**PROBLEM DESCRIPTION**
Exactly as written, copy every line from the one containing "The image size is (704, 268)." through the end of the records, with the pictures left out.

----- SOURCE DATA -----

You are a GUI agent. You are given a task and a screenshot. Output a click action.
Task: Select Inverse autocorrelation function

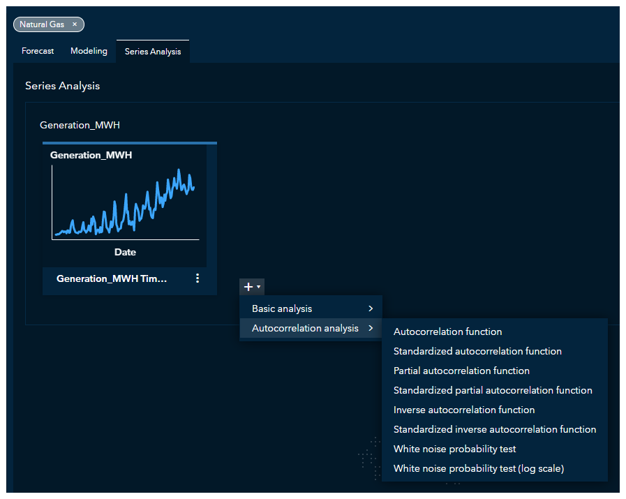coord(464,410)
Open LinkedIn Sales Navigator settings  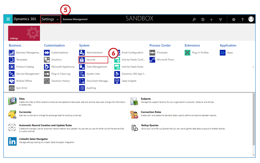34,139
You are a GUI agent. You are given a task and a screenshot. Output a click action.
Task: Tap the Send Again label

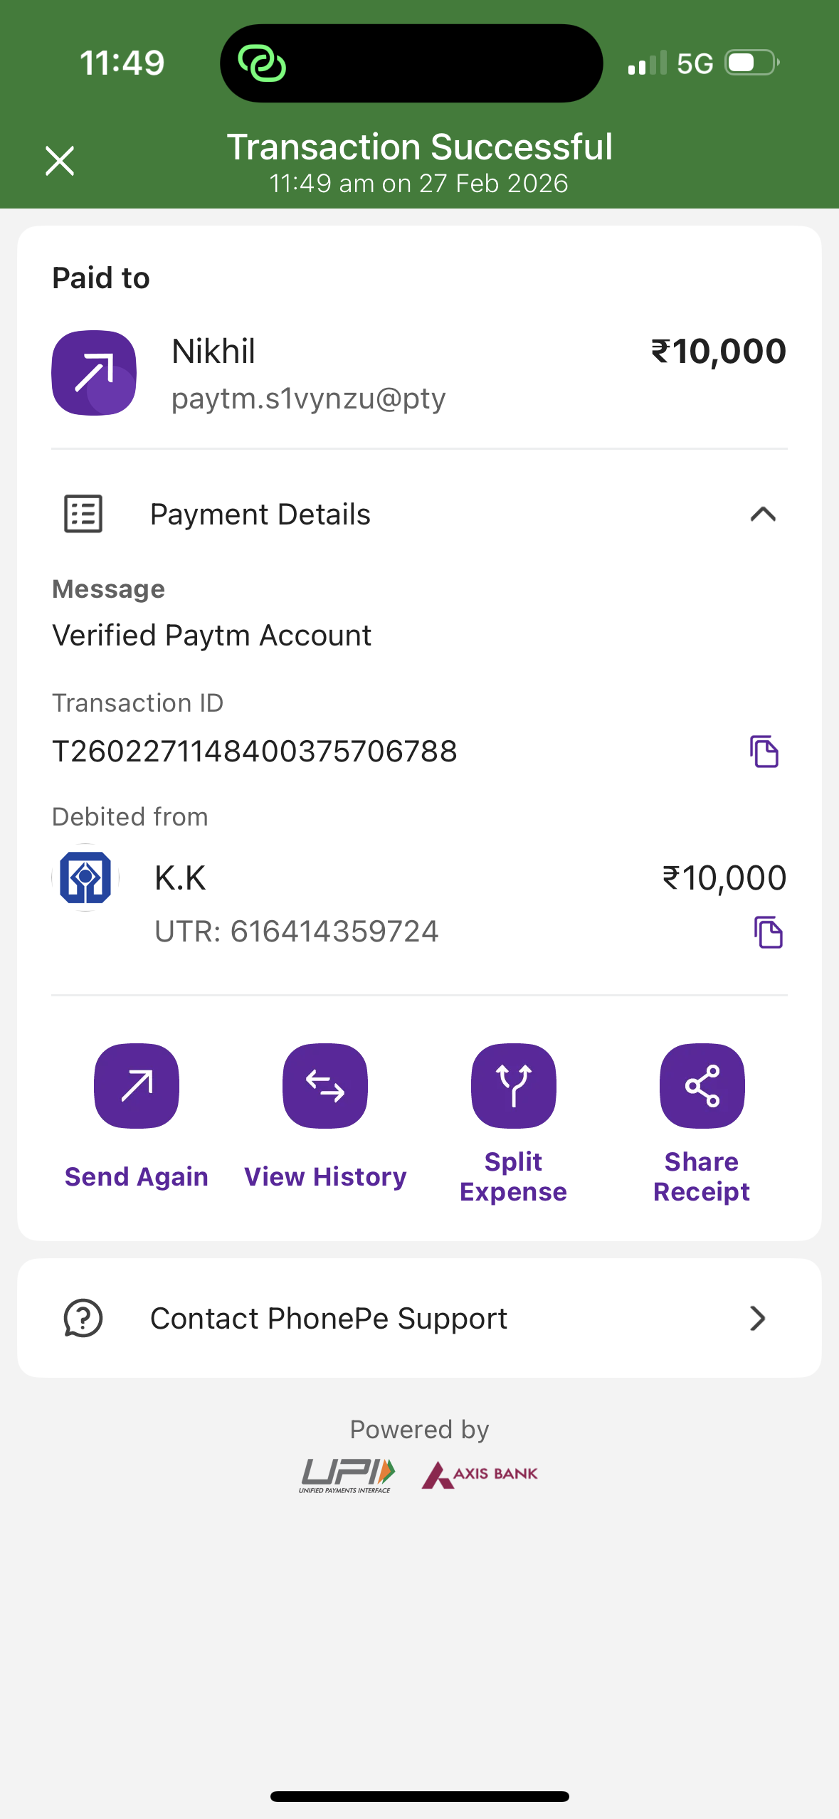137,1177
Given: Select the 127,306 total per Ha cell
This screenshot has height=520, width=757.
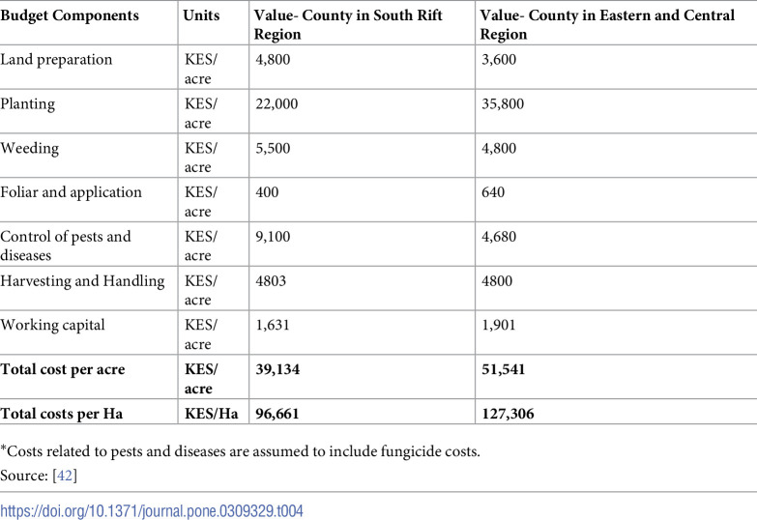Looking at the screenshot, I should (x=508, y=414).
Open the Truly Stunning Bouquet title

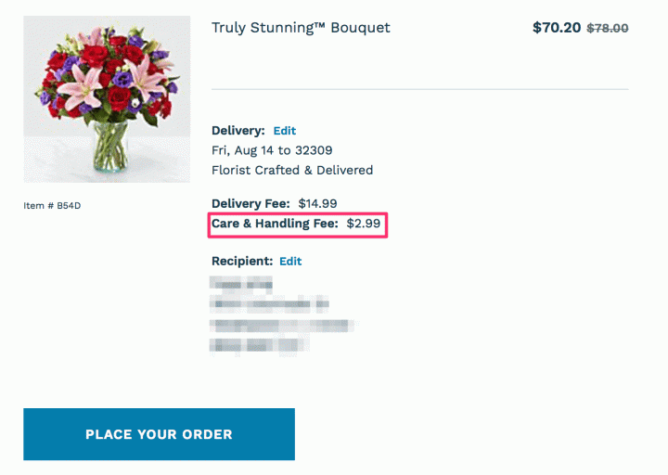click(x=301, y=28)
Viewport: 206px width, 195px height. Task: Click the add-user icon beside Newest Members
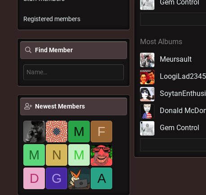click(x=28, y=106)
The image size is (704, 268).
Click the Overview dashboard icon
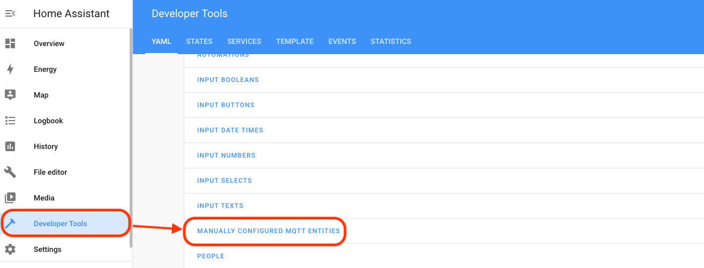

-----

**WRITTEN SOLUTION**
The image size is (704, 268).
Click the Overview dashboard icon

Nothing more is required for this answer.